After the three pages of “Motley” – long for de la Mare – it was hard not to think that every poem in the book was a war poem of some kind, if I could only grasp the metaphor.   In “The Marionettes” the European theater is converted into a puppet theater – “’Tis sawdust that they bleed” – that one is easy enough.  The Fool returns with a melancholy “Fool’s Song” – “’Tis sad in sooth to lie under the grass.”  De la Mare blends two stories, portraying Alexander the Great enthralled by the song of the Sirens, hoping that poetry will end war, not now, certainly, but “Come the calm, infinite night” (“Alexander”).

Although there are plenty of cryptic metaphors and lines, Motley is more often direct in its statements than was The Listeners.  The last few poems are a call to Beauty that would likely have made no sense before the war.  Pure aestheticism then; something else now.

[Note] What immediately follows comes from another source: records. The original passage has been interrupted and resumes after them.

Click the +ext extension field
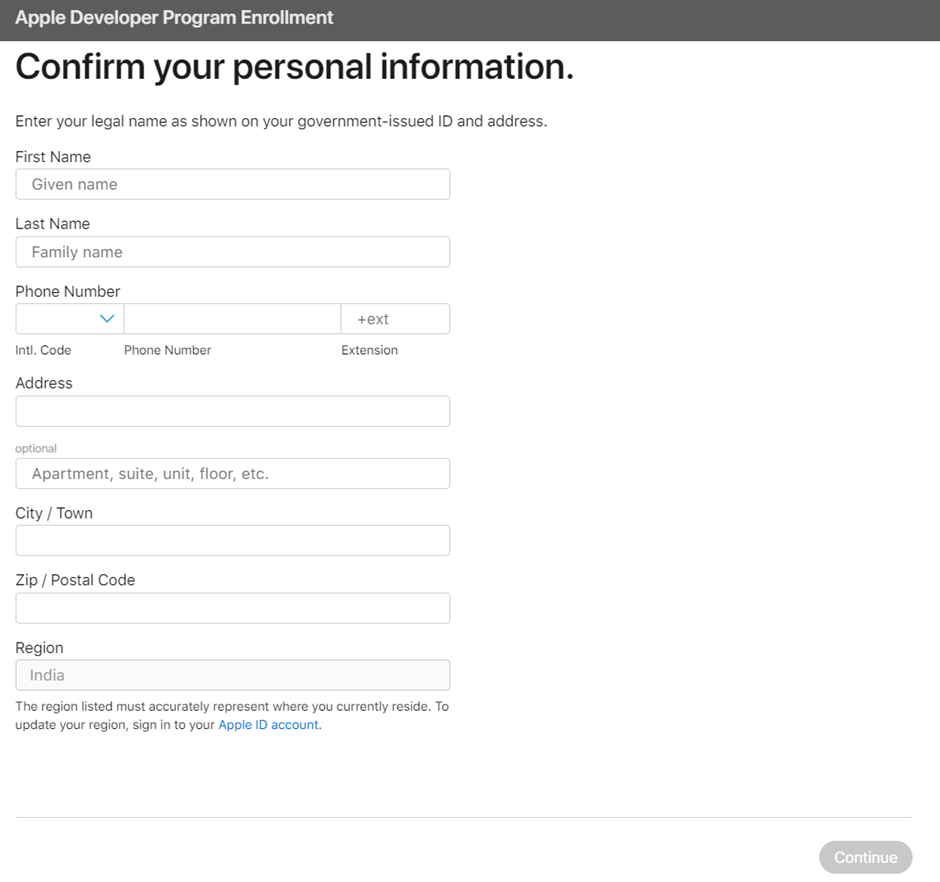Viewport: 940px width, 882px height. coord(395,319)
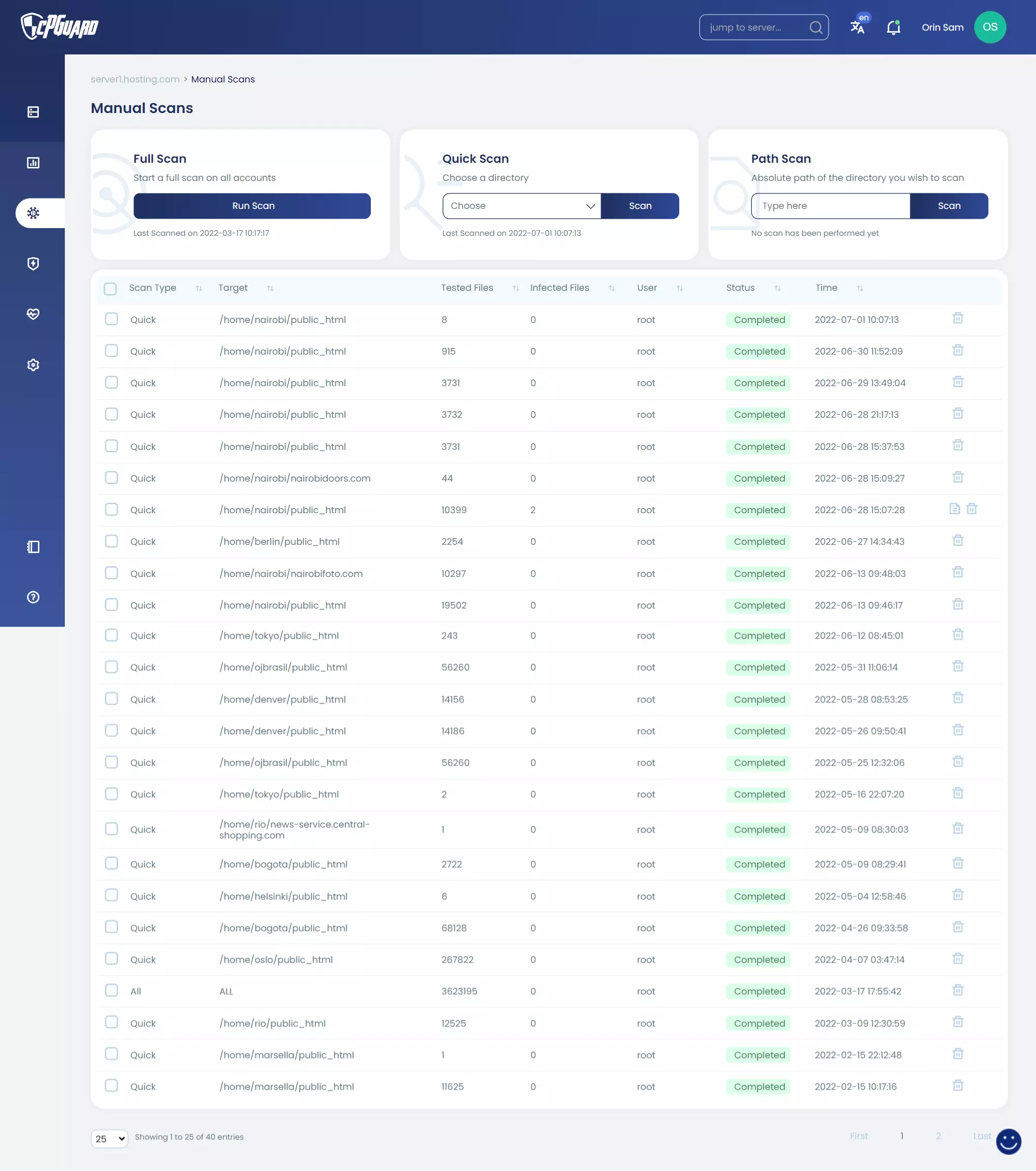This screenshot has height=1171, width=1036.
Task: Click server1.hosting.com breadcrumb link
Action: [x=135, y=79]
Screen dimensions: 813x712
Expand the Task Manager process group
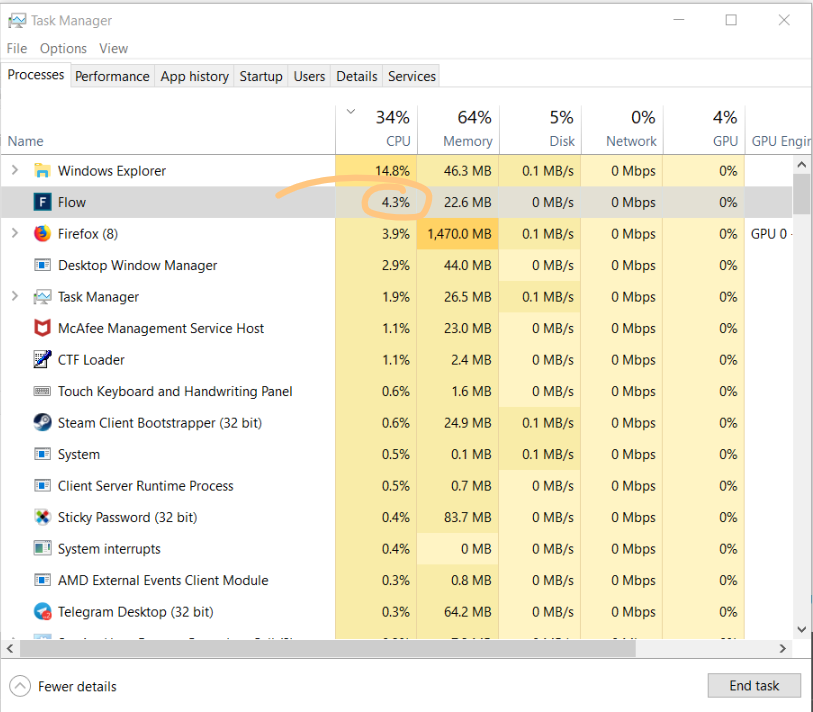14,297
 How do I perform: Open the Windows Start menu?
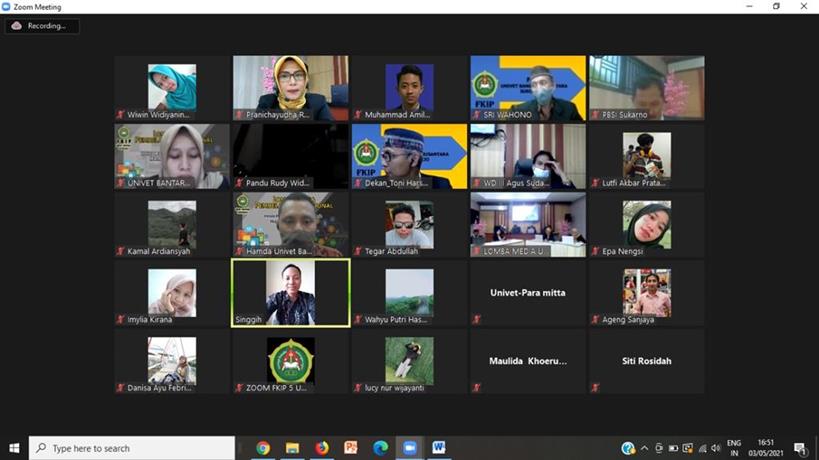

Look thy last on all things lovely,
Every hour.  Let no night
Seal they sense in deathly slumber
     Till to delight
Thou have paid they utmost blessing;
Since that all things thou wouldst praise
Beauty took from those who loved them
     In other days.  (from “Fare Well”)

3 comments:

  1. Kingsley Amis's response to "Fare Well":

    Look thy last on all things lovely
    Every hour, an old shag said,
    Meaning they turn lovelier if thou
    Thinkst about soon being dead.

    Do they? When that "soon" means business
    They might lose their eye-appeal,
    Go a bit like things unlovely,
    Get upstaged by how you feel.

    The best time to see things lovely
    Is in youth's primordial bliss,
    Which is also when you rather
    Go for old shags talking piss.

    ReplyDelete
  2. In truth, my temperament is closer to Amis's.

    ReplyDelete
  3. As the poem says, our temperaments do get closer to Amis's as we get older, but we do lose something as it happens.